PCs Spend $600,000 on KPMG Report while Childcare Waitlist Grows by 30%

April 13, 2021

Treaty 1 Territory, Homeland of the Métis Nation, Winnipeg MB— The PC government continues to put corporate interests ahead families by giving $600,000 to a private consulting firm while families struggle to find childcare spots. The NDP has learned through a Freedom of Information request that the waitlist for childcare has increased by 4,000 spots since the PCs took office in 2016.

“We know parents of young children have a lot on their plate and the pandemic has only added more stress to their busy lives,” said NDP Leader Wab Kinew. “The last thing Moms and Dads need to worry about right now is finding a childcare spot. And yet year after year the PCs have let the childcare list ballooned in our province, making it harder for families to access affordable, quality childcare close to home. Finding a childcare spot shouldn’t be like winning the lottery. Families deserve a government that puts their needs first and guarantees access to quality childcare every parent can afford.”

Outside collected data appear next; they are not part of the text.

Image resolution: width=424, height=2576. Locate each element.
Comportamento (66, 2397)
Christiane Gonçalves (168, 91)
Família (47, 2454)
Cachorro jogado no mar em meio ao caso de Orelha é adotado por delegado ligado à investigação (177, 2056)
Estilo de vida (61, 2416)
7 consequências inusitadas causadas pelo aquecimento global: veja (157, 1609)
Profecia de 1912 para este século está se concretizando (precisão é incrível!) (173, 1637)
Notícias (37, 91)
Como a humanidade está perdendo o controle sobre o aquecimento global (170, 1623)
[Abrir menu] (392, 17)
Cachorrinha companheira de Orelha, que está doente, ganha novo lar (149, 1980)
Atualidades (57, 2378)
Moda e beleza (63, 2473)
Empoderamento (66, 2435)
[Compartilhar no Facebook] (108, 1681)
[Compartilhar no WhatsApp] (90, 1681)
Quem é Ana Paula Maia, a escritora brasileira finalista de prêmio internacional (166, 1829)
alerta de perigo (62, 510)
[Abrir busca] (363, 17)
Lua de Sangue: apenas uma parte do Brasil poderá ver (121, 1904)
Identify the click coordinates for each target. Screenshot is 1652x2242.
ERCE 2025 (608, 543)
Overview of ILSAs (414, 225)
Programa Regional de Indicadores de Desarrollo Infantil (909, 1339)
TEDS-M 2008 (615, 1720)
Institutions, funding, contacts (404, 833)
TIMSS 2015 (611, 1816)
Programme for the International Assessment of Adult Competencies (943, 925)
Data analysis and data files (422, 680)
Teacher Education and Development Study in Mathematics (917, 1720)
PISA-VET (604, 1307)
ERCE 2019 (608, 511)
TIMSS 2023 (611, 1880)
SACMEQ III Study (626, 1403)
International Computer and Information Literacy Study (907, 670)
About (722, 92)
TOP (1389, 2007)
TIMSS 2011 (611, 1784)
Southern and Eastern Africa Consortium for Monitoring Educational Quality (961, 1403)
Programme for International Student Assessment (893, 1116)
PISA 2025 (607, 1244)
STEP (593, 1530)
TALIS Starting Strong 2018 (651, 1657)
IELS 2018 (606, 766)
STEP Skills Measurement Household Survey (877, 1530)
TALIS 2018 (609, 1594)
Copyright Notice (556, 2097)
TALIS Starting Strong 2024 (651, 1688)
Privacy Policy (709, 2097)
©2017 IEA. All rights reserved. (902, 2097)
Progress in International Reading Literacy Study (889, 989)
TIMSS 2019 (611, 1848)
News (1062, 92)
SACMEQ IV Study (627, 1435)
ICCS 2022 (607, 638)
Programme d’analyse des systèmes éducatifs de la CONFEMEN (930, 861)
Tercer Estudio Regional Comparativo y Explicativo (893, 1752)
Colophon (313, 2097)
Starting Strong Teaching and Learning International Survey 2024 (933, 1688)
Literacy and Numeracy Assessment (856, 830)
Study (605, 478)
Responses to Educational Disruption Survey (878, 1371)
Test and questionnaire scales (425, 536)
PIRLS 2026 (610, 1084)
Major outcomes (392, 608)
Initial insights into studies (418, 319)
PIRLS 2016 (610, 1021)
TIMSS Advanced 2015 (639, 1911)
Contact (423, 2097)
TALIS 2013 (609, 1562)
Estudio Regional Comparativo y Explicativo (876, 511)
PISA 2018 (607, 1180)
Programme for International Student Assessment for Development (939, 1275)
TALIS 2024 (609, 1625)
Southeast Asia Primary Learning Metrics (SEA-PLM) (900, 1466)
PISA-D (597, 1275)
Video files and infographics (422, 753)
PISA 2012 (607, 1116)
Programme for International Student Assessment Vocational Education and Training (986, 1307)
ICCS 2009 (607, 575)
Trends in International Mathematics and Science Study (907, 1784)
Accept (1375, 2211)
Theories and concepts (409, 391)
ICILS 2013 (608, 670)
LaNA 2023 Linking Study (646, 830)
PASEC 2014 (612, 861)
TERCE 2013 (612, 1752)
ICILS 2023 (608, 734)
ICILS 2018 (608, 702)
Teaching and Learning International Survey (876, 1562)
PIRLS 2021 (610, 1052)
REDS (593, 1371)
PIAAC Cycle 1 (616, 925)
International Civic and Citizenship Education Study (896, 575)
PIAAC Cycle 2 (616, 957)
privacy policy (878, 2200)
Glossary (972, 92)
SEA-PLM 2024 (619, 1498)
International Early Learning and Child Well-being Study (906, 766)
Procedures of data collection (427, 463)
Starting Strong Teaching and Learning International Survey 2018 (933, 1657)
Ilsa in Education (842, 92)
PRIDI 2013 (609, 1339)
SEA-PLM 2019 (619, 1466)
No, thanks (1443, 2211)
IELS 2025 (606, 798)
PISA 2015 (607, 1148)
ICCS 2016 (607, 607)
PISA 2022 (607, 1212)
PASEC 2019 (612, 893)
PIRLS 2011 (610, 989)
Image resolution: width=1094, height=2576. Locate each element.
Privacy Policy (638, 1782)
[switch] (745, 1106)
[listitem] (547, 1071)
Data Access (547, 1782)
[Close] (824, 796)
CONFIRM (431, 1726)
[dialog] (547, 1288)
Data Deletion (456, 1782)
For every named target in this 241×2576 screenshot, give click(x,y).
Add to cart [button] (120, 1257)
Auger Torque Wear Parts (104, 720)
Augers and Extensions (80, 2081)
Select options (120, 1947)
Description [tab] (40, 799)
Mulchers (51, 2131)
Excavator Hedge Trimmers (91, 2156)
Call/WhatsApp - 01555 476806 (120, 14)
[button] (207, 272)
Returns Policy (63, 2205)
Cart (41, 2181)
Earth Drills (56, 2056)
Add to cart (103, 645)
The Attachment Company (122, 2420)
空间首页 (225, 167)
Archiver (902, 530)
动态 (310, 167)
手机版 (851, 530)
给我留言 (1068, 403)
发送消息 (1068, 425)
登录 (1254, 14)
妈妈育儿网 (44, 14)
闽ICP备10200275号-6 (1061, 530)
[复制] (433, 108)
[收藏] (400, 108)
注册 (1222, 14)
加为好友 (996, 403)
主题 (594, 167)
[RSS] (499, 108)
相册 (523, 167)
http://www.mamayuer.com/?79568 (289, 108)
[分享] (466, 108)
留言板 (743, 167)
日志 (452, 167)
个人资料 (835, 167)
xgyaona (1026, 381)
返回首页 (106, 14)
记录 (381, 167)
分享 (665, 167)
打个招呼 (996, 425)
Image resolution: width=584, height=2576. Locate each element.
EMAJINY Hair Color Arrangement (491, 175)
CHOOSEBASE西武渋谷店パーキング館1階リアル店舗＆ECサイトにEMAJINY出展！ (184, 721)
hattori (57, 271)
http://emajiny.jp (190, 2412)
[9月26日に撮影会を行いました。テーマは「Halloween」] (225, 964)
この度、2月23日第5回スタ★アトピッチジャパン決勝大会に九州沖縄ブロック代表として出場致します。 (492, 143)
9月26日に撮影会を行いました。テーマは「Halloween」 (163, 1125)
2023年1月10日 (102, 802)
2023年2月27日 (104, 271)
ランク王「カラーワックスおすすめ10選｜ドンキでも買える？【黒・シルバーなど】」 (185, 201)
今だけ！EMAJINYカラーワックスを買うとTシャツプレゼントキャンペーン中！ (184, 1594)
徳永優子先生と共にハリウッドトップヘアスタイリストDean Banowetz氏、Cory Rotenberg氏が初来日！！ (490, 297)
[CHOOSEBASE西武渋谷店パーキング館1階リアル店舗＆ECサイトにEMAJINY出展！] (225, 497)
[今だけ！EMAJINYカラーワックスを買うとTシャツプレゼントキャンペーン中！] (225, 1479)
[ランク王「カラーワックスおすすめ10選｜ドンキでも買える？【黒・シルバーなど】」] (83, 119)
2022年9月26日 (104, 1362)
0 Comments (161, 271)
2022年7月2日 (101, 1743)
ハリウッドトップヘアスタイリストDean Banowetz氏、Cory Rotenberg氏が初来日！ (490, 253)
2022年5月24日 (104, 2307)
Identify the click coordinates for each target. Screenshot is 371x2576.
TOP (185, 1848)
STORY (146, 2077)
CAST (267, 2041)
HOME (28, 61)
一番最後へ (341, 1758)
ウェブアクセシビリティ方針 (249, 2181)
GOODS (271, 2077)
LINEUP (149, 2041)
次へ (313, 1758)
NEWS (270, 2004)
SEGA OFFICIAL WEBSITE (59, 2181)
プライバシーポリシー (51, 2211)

There are 18,903 children on wait lists for childcare in Manitoba as of August 2020. In July 2016 the waitlist for childcare was 14,847. In the last year the PCs have made it harder for families to access affordable childcare. During the pandemic the PCs raised parent fees for children in nursery programs and cut inclusion supports for kids with additional needs. The PCs new childcare bill, Bill 47, opens the door for private, for-profit centres to access public funding for childcare. And yesterday the province released their report on childcare by the private consulting firm KPMG. The report, which cost $600,000, recommends the government move toward a business model of childcare and “act like a market steward” in the sector.

“When it comes to childcare, it’s clear that the PCs priority is making money for private companies instead of keeping life affordable for families,” said NDP critic for childcare, Danielle Adams. “Instead of handing out private contracts and helping out for-profit centres, the PCs need to invest in affordable public childcare that actually works for families.”